Every entry, from first to last, is to be retyped without any alteration.

....

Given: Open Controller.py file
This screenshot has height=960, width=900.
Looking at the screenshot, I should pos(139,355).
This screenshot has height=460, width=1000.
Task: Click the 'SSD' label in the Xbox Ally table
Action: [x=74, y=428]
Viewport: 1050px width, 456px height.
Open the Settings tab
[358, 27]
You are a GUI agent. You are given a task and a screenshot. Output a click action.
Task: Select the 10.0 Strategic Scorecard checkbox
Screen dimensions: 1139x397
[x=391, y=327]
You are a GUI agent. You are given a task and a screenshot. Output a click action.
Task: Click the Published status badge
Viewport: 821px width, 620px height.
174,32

....

Exercise response:
Given: Open Controller.py file
This screenshot has height=960, width=900.
Looking at the screenshot, I should pos(139,355).
This screenshot has height=460, width=1000.
Task: Click the 'SSD' label in the Xbox Ally table
Action: [x=74, y=428]
Viewport: 1050px width, 456px height.
Open the Settings tab
[358, 27]
You are a GUI agent. You are given a task and a screenshot. Output a click action.
Task: Select the 10.0 Strategic Scorecard checkbox
Screen dimensions: 1139x397
[x=391, y=327]
You are a GUI agent. You are given a task and a screenshot. Output a click action.
Task: Click the Published status badge
Viewport: 821px width, 620px height.
174,32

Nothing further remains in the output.